- Born: 1953 (age 72–73) Schenectady, New York, U.S.
- Education: University of California, Santa Barbara

= Stephen Westfall =

American painter (born 1953)

Stephen Westfall (born 1953 Schenectady, New York) is an American painter, critic, and professor at Rutgers University and Bard College.

== Biography ==
When Stephen Westfall was an adolescent, he was fascinated by the social spaces created by architecture. By age twelve, he was bringing home books about Louis Kahn, Le Corbusier, and Luis Barragán, architects who carved up space with colored walls. Barragan was more polychromatic, but even white was a color for Corbusier, who also added color to his interior walls in his chapel masterpiece.

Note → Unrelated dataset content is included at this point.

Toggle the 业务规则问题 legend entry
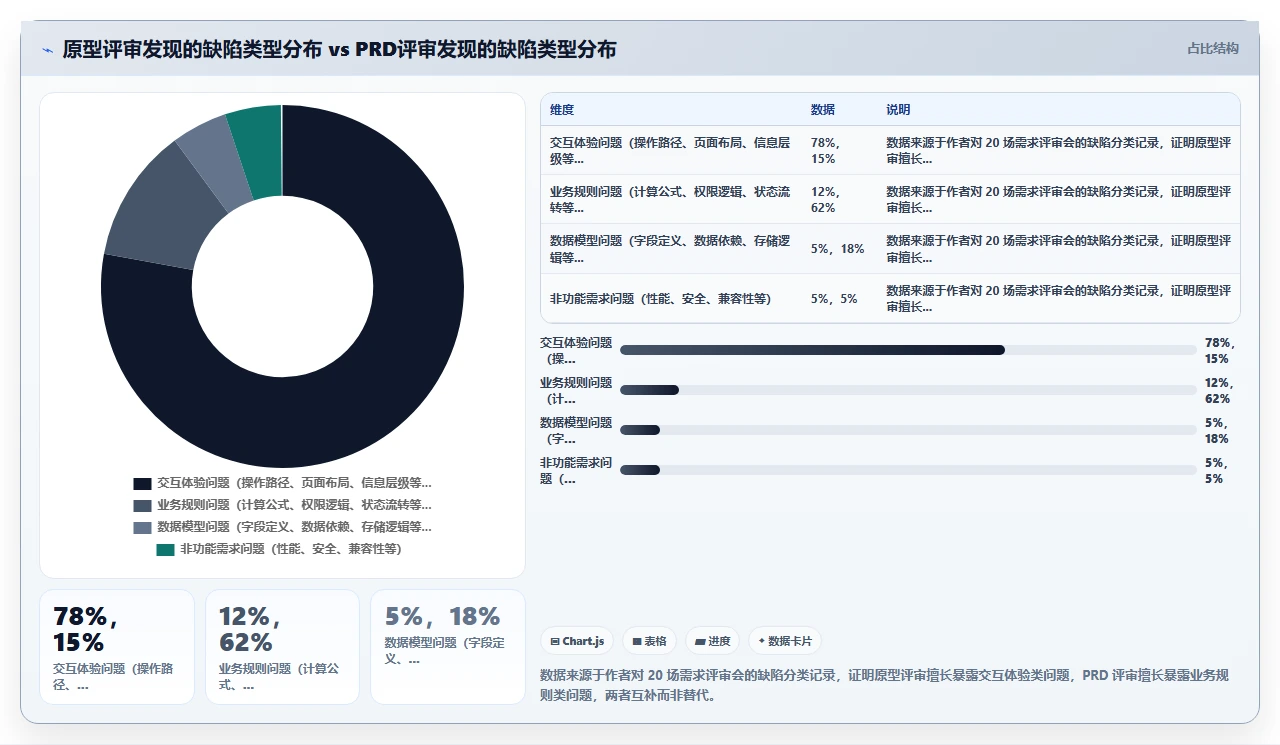The height and width of the screenshot is (745, 1280). pos(282,505)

Stephen Westfall attended University of California, Santa Barbara with a B.A. and M.F.A. in 1978.

After an art class taken at the College of Creative Studies in Santa Barbara which further ignited his already creative spirit, he picked up an art major to go with a Literature major. As a student, he loved 60’s American abstract painting because it seemed to address interior space with the same forthrightness that the architects he admired addressed exterior space. He later received his Master of Fine Arts also from the University of California, Santa Barbara. While he was still an undergraduate, he also began writing art criticism for Art Week, then the only art magazine on the west coast. He has continued to write art criticism after he moved to New York (state), beginning with Arts Magazine in 1981.

== Artwork ==
Westfall's paintings combine post-minimalist geometries and pop to create an awareness of a painting as a thing in the world. His recent canvases are made up of brightly colored diamonds, triangles, and trapezoids that are conjoined and "seem to lean into space rather than recede." Westfall draws inspiration from Caucasian and Navajo rugs, medieval heraldry, Byzantine floor tile, architecture, and early twentieth-century abstraction, to create his minimalist and postminimalist paintings.

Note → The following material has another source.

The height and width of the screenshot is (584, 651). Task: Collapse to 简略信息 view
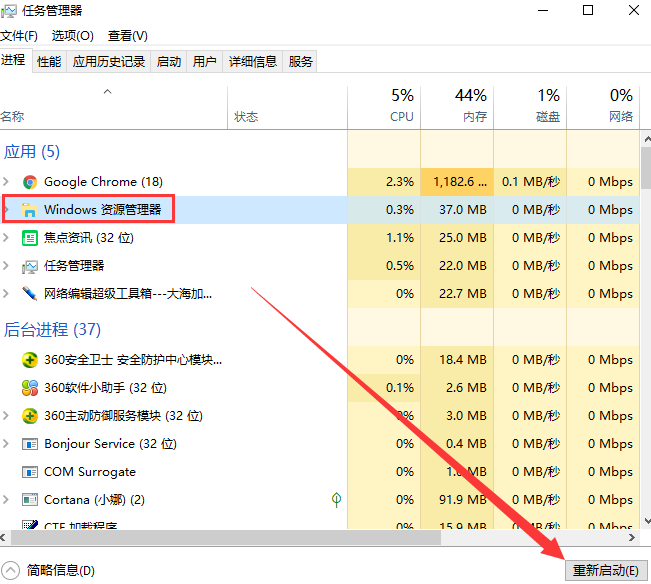(50, 570)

Over the course of the last decade, Westfall has focused his work to address architecture more directly and wall paintings have become his way to fuse paintings to architectural scale. He regards these paintings as now being essential to his artistic practice as his paintings on canvas and paper, which are bound by more conventional notions of portability and transferability. Important exhibitions of these wall paintings have taken place at Art Omi in 2014, The McNay Art Museum in 2015, and at the Museum of Art, Architecture and Design at the University of California, Santa Barbara, also in 2015.

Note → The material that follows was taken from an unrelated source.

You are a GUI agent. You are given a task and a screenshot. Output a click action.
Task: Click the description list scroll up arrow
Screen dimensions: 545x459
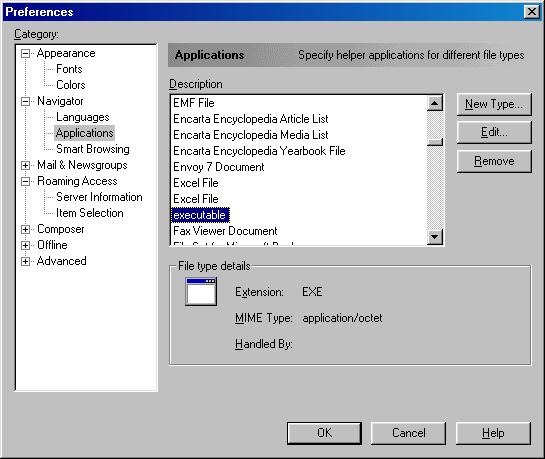[435, 103]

In 2018, Westfall worked closely with Queens-based glass fabricator Depp Glass to create the 47 laminated glass panels installed at the 30 Ave Subway Station in New York City. The scale, mirrored glass, and merging movement invoke not only the repertoire of processional themes in classical friezes, but also the movement of public transportation in our contemporary life, in particular the shuttering of light through the mezzanine windows and the bustle of commuters in our mass transit system.

== Exhibitions ==
After Westfall received his MFA in 1978 from the University of California, Santa Barbara, he had his first solo exhibition in 1984 at Tracey Garet in New York’s East Village and earned reviews that took note of his particular brand of geometric abstraction. During the 1980s and 1990s, he continued to have more exhibitions: They were held at Daniel Newburg Gallery in New York, Galerie Paal in Munich, Germany and Galerie Wilma Lock in St. Gallen, Switzerland. In 1995, an exhibition of paintings took place at Andre Emmerich Gallery in New York, followed by several exhibitions in Paris at Galerie Zurcher. Recent work has been exhibited at Kunstgaleriebonn in Germany, David Richard Gallery in Santa Fe, Galerie Gisela Clement in Germany, Robischon Gallery in Denver, LA Projects in Germany, and Anne Morreseri-Marlio Galerie, Switzerland.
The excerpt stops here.